§ **WHAT THE TASK ASKS**: Output the data below only from the line containing "Click the Continue with tKey via label" up to and including the line containing "Expand the Validators menu", exact and with the pictures left out.

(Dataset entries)
━━━━━━━━━━━━━━━━━━━━━━━━━━━━━━

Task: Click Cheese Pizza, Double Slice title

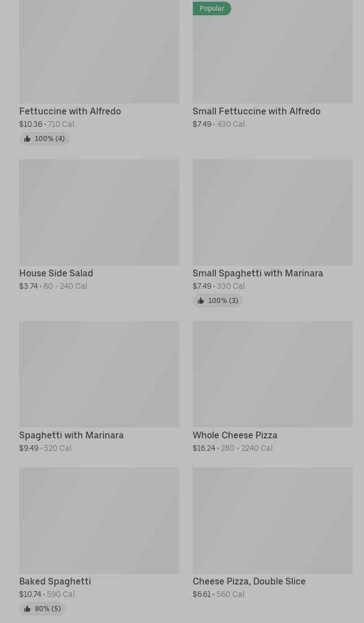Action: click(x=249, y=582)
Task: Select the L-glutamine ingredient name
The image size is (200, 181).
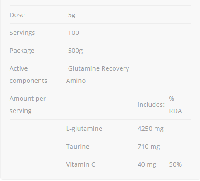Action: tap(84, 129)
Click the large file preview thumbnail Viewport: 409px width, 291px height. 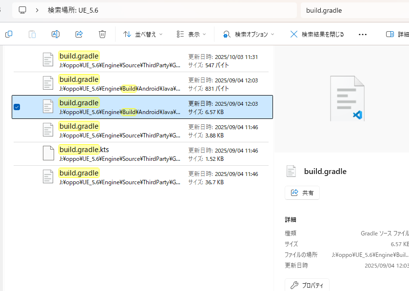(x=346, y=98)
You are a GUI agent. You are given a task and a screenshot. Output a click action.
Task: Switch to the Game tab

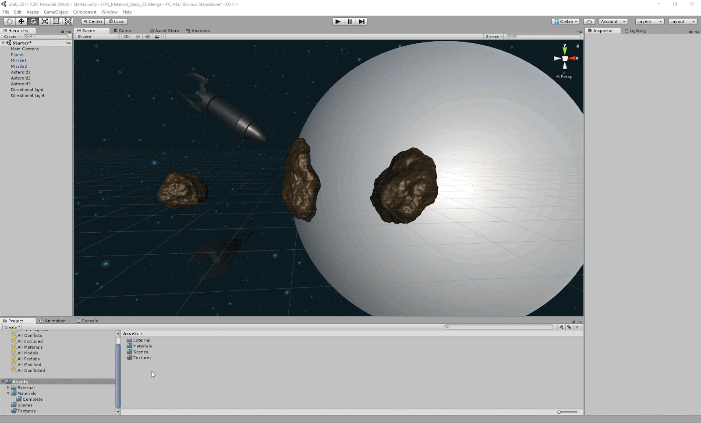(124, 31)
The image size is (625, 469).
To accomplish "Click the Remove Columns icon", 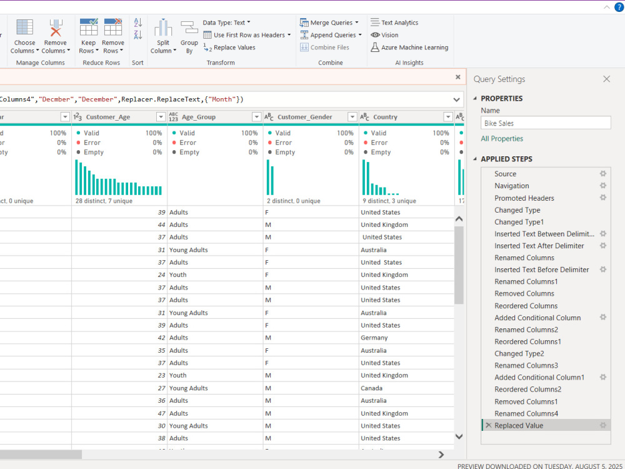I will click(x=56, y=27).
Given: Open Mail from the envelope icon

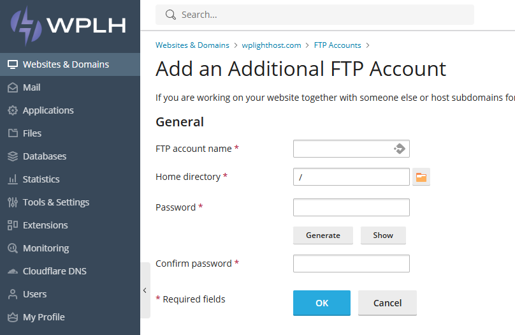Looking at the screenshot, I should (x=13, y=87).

━━━━━━━━━━━━━━━━━━━━━━━━━━━━━━

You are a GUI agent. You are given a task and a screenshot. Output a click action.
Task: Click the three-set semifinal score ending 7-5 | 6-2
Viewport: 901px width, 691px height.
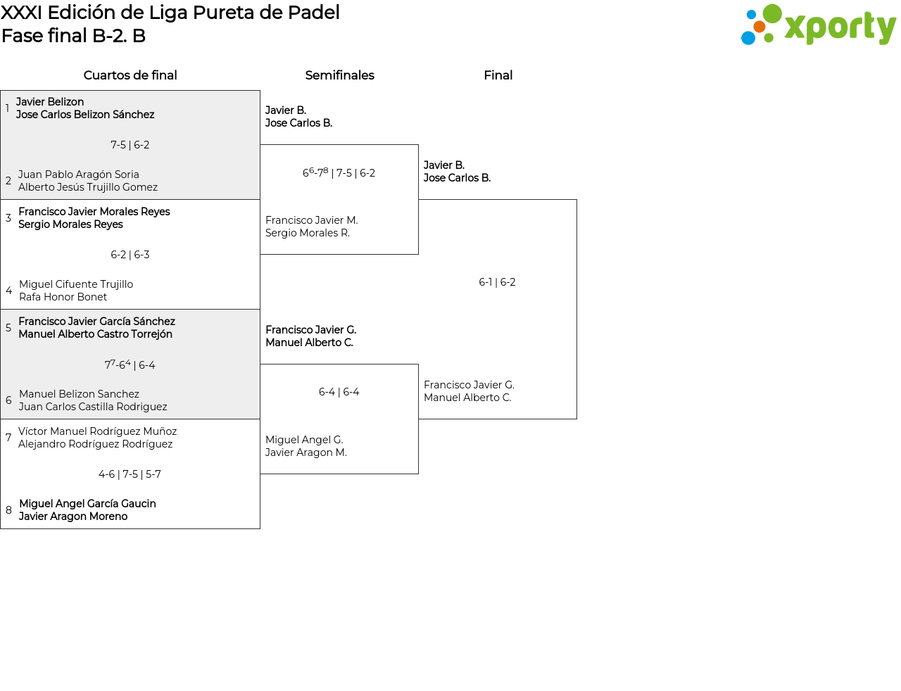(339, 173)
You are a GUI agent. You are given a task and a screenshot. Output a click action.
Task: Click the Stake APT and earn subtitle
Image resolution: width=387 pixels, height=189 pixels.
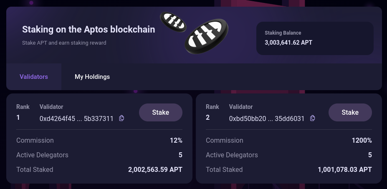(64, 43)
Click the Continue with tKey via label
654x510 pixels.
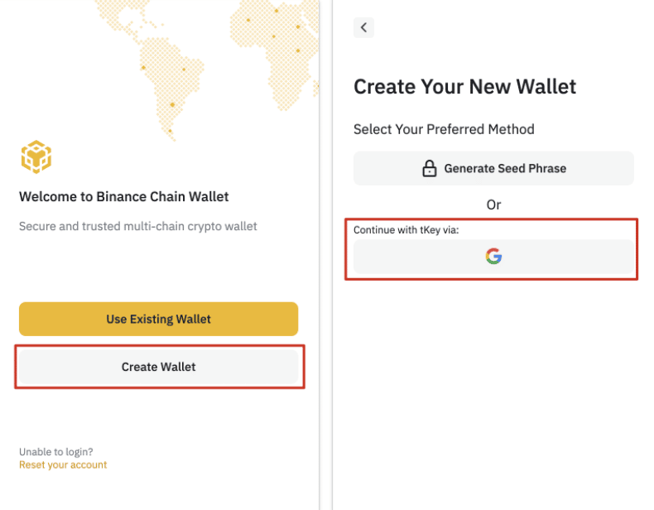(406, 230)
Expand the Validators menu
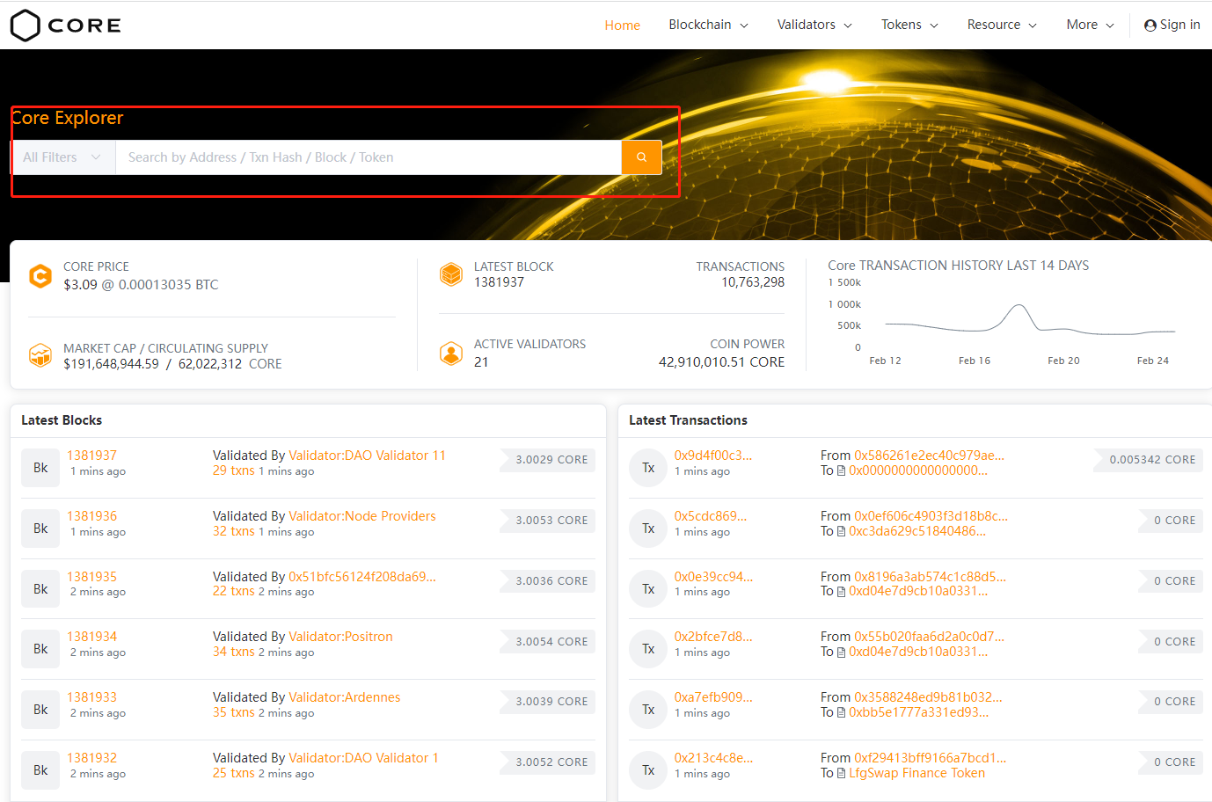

━━━━━━━━━━━━━━━━━━━━━━━━━━━━━━

§ **RESPONSE AREA**:
Click the Continue with tKey via label
654x510 pixels.
(406, 230)
Expand the Validators menu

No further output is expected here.